Fig. 8 shows the estimate of the maximum number of non-redundant true peptide identifications with 2+ charge for all 136 data sets that can be achieved with a given allowed maximum FDR. The maximum number of non-redundant peptide identifications within the given FDR was selected by searching for the best combination of ΔMass, XCorr threshold, and ΔCn within the ranges from 1 to 10 ppm ΔMass (with a 0.1-ppm step size), from 0 to 8 XCorr (0.1 steps), and from 0 to 0.4 ΔCn (0.01 steps), giving 288,000 combinations in total. Clearly, in most of the cases and especially in the range of reasonably low FDRs (up to 5%), searches of the refined data sets deliver better results. In other words, for any given number of true identifications, it is possible to achieve significantly lower FDRs. Conversely, for any given FDR limit, improvements in mass measurement accuracy allow us to obtain more peptide identifications. The MS/MS fragmentation spectra of those rescued peptides probably did not contain enough information to meet the elevated MS/MS fragment matching criteria because of physicochemical properties unfavorable for fragmentation, low intensity, or various other reasons. Table I lists several specific values of true and false peptide identifications shown on Fig. 8. As shown, the average reduction of FDR is about 2-fold. The actual FDR decrease varies from 1.3- to 3-fold and is based on search type and the absolute FDR values. For example, in the case of non-restricted SEQUEST searches, after applying 8.9 ppm, 2.3, and 0.17 for ΔM, XCorr, and ΔCn criteria, respectively, it is possible to achieve the maximum number of 13,380 true peptide identifications within the 1% FDR limit. Notably, after refining the data sets and tightening the ΔM criteria to 2.9 ppm with simultaneous slight relaxation of ΔCn to 0.16, the number of false peptide identifications goes down almost 3-fold from 132 to 48 while maintaining the same or even larger number of true identifications.

Fig. 8.

Fig. 8.

Estimates of maximum number of true positive unique peptides with 2+ charge that can be identified by SEQUEST within allowed FDR values. The green curve represents the results of SEQUEST searches of 136 LC-MS/MS data sets preprocessed by DtaRefinery. The results of non-preprocessed data sets are shown in blue. The maximum number (max. num.) of peptide identifications (ids) was obtained by searching the space of ΔM, XCorr, and ΔCn parameters within the ranges from 1 to 10 ppm ΔMass (with a 0.1-ppm step size), from 0 to 8 XCorr (0.1 steps), and from 0 to 0.4 ΔCn (0.01 steps), giving 288,000 combinations in total. Note that for any given FDR value the results from refined data set searches provide more true peptide identifications. It is also true that for a given number of true peptide identifications it is always possible to achieve noticeably lower FDR by preprocessing the LC-MS/MS data sets with DtaRefinery.

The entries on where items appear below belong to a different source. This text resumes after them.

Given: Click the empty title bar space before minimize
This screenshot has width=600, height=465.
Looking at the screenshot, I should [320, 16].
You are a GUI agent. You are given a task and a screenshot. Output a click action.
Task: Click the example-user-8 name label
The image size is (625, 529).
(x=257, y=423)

Table I. The effect of preprocessing of LC-MS/MS data sets by DtaRefinery on FDRs and FNRs of unique peptide identifications (IDs) from SEQUEST analyses.

The results are presented for the 2+ charge state. A, searches only for fully tryptic peptides; B, searches with no enzyme rules applied.

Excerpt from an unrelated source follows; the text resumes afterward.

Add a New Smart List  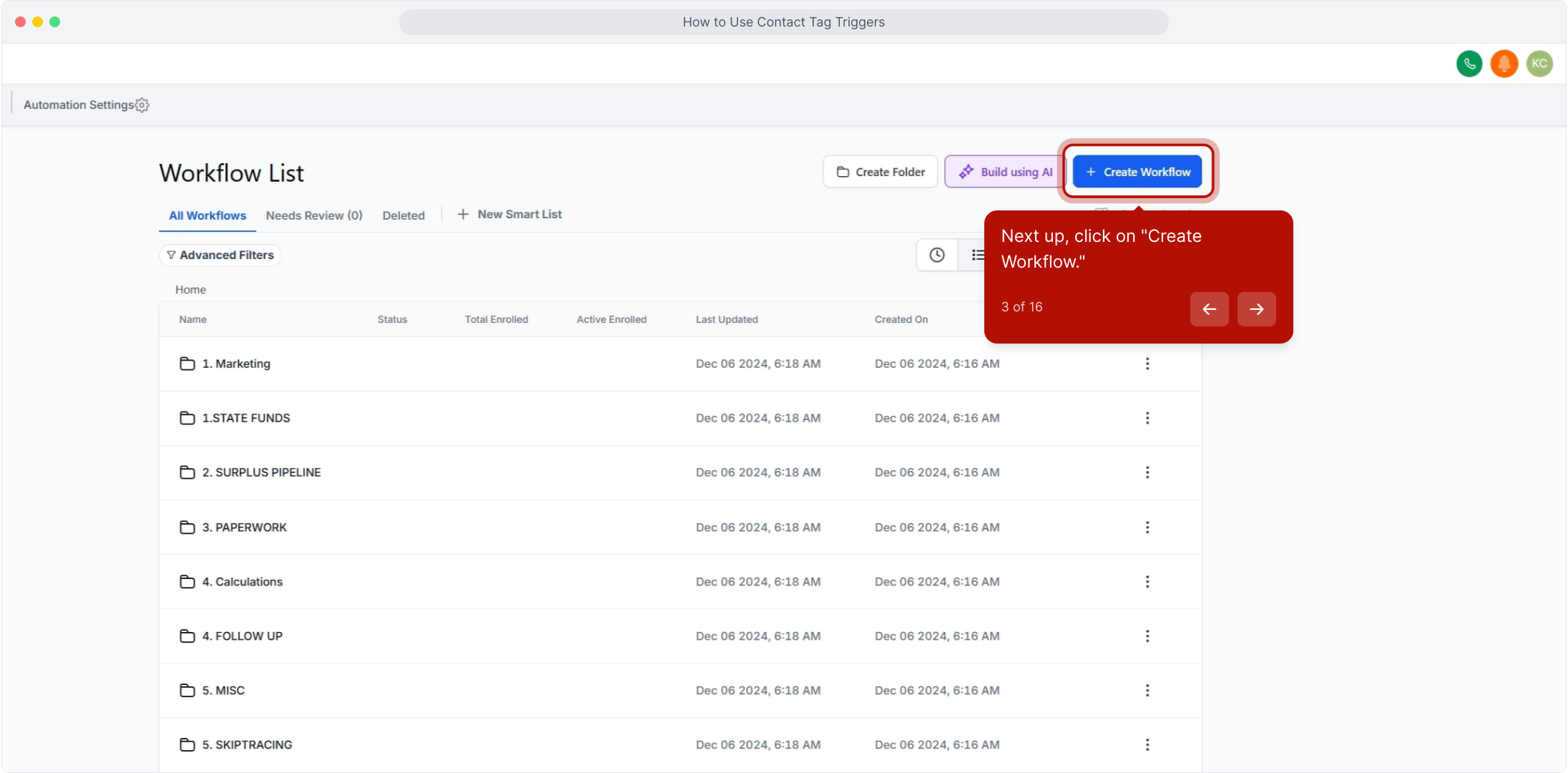[510, 215]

Putatively true unique peptide IDs Putatively false unique peptide IDs FDR FNR Optimized threshold criteria
ΔM XCorr ΔCn
% % ppm
A
    Original data sets
        18,933 2,080 10.0 7 9.4 1.7 0.07
        17,897 934 5.0 12 8.5 1.8 0.12
        15,275 154 1.0 25 8.5 2.2 0.19
    Refined data sets (reduced FDR, constant FNR)
        18,957 1,548 7.5 7 4.1 1.6 0.05
        17,900 616 3.3 12 3.4 1.8 0.08
        15,295 74 0.48 25 3.1 2.1 0.19
    Refined data sets (constant FDR, reduced FNR)
        19,280 2,132 10 5 4.3 1.6 0.02
        18,495 968 5.0 9 3.3 1.7 0.05
        16,192 162 1.0 21 2.8 1.9 0.17
B
    Original data sets
        16,603 1,844 10.0 15 8.8 2.0 0.08
        15,480 804 5.0 21 8.6 2.0 0.12
        13,349 134 1.0 32 8.6 2.1 0.18
    Refined data sets (reduced FDR, constant FNR)
        16,614 862 4.9 15 2.5 2.0 0.06
        15,504 356 2.2 21 2.9 2.0 0.11
        13,368 46 0.34 31 2.7 2.3 0.16
    Refined data sets (constant FDR, reduced FNR)
        17,663 1,950 10.0 9 2.8 1.8 0.04
        16,585 872 5.0 15 2.8 2.1 0.05
        14,448 138 1.0 26 3.0 2.3 0.12

The DtaRefinery software has been extensively evaluated at our laboratory for processing LC-MS/MS data sets where parent ion mass has been acquired with high accuracy, including the LTQ Orbitrap and LTQ FT instruments, and has consistently reduced overall MME deviations. However, the extent of the mass accuracy improvement varies due to several factors, e.g. the time between instrument calibrations, the amount of sample loaded for analysis, the length of the LC gradient, the automated gain control settings, and complexity of the sample itself. Regardless, the final values for maximum allowable deviation are typically about ±2 ppm for individual data sets obtained using either LTQ Orbitrap or LTQ FT instruments.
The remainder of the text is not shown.